Blog: Glenn BrooksThe RR Sport at high speed and then, a McLaren 12C Spider

Glenn Brooks | 3 May 2013

Hidden cameras catch vegetarian gorging on Big Mac

Hidden cameras catch vegetarian gorging on Big Mac

Had thought until yesterday that driving the new Range Rover Sport at high speed around JLR's test track was the most memorable thing I would do this week. I was wrong.

Until Thursday, the RRS was easily the best-handling off-roader I had driven; then it was - just - topped by the Cayenne S Diesel. I'd been keen to see how the Volkswagen Group's 281kW/382hp 4,134cc V8 would compare to petrol Cayennes, especially with its 850Nm.

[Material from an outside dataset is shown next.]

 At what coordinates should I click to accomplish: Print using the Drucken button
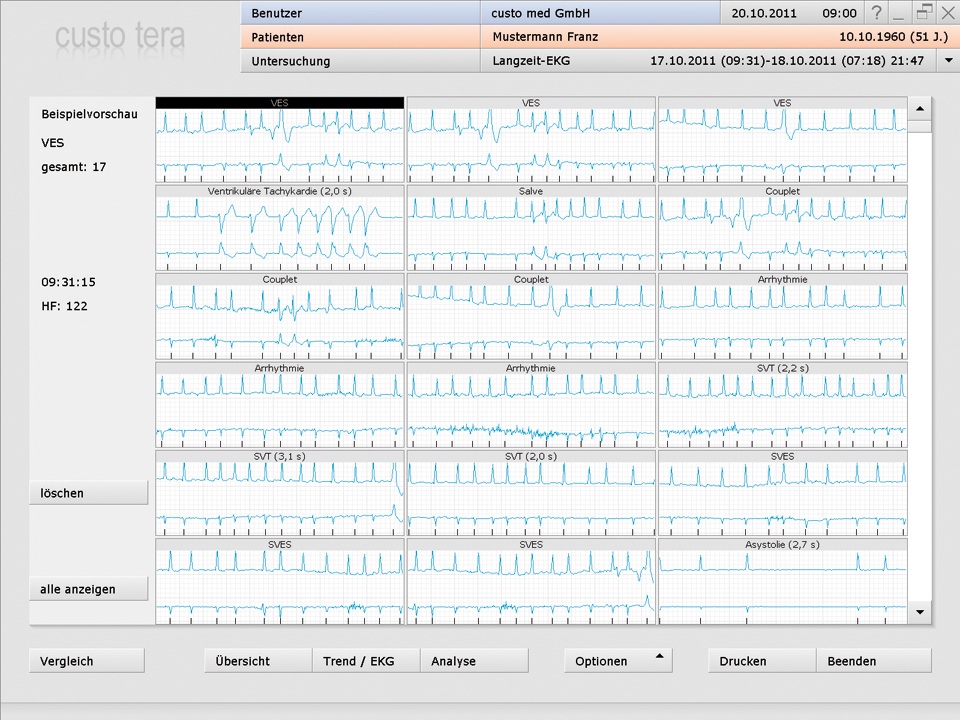pyautogui.click(x=762, y=661)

For those who can't get enough torque, this is now the engine to have if you're a fan of the Cayenne. And sorry to those in the US, we sympathise that all you get is the new-for-2013 V6 diesel but hang in there - the way Euro 6 and the next California emissions laws are just about aligned, the V8 might just be a product planning decision away some time in the near term.

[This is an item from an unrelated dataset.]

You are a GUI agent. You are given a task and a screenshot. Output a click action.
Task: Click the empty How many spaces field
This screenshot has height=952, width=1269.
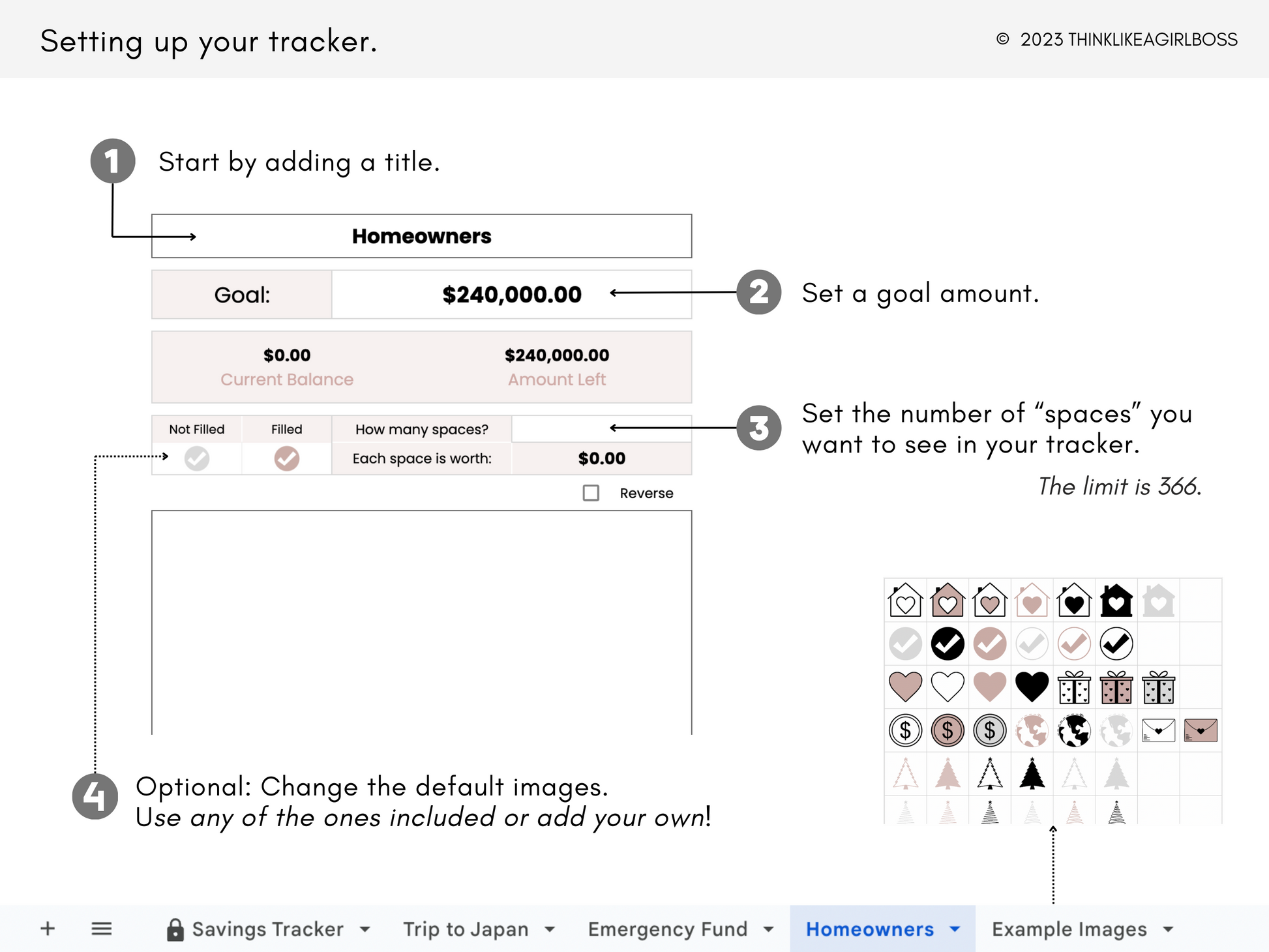point(601,428)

The venue for attempting to push a two and a half tonne top-heaving 4x4 towards the lower end of its supremely high limits was GM's Millbrook proving ground north of London. This is an annual day where the UK's Society of Motor Manufacturers and Traders invites automotive media teams to bring a selection of cars to the one place, the idea being that journalists get to try all manner of new-ish models for 15-30 minute bursts. A high-speed bowl (we were limited to 100mph) and an Alpine circuit are the best two of up to four available routes or tracks and no doubt Mister News Editor Roberts will also be writing more about the day in The Week That Was, out in a few hours' time.

Some bullets:

  • on the list of life's experiences that will see me die a happy man was getting to drive a McLaren 12C Spider on that hilly alpine track
  • the Z4 sDrive18i was in an entirely different way similarly impressive and the facelift makes it look even better, to my eyes at least
  • 3 Series GT is as impressive to drive as you would hope (320d)
  • I am a long way from being the target buyer yet the Fiat 500L seduced me with its unusual and cleverly-arranged-for-maximum-space interior
  • hadn't ever seen an electrically extending footrest in an MPV until yesterday (a pre-production next-gen C4 Picasso was on static display)
  • F-TYPE interior is cosy and very Thunderbirds, the sound of its V6 addictive
  • the new Carens is bigger than it looks in the pics and the final Kia you can say to the PR people when you hand the keys back "jeez what a leap over the old model" - there are now, at last, exactly zero rubbish Kias
  • maybe I now want a Paceman after driving a Cooper S (still not sure about the looks)
  • Dave Leggett is right to have been so impressed by the 208 GTi - they are going to sell a LOT of these in the UK - it feels like a smaller Golf GTI
  • while EVs might be an acquired taste, the Zoe is an electric car you'd glance back at each time you locked it: I'm keen on its looks, inside and out, plus it's as silent and felt almost as refined as a Lexus hybrid at low speed
  • regrets: I ran out of time and missed the Golf R Cabriolet, you couldn't get near the GT86, the Ghost I kept meaning to queue for but didn't, and there was an alluringly mud-spattered GL 350 BlueTEC which you could take off-road (few owners will ever do that, so it would have been a big novelty) but intention didn't evolve into action with that one either
  • Simon Warburton seemed pretty handy behind the wheel, pressing on in a DS3 Cabrio I spied him soaking up some rays in [like Lord Leggett, claims he's not as pathetic a petrolhead as self and Graeme but I'm no longer convinced]
  • The Kiwi was smiling yesterday [sunshine does odd things to Mr Roberts]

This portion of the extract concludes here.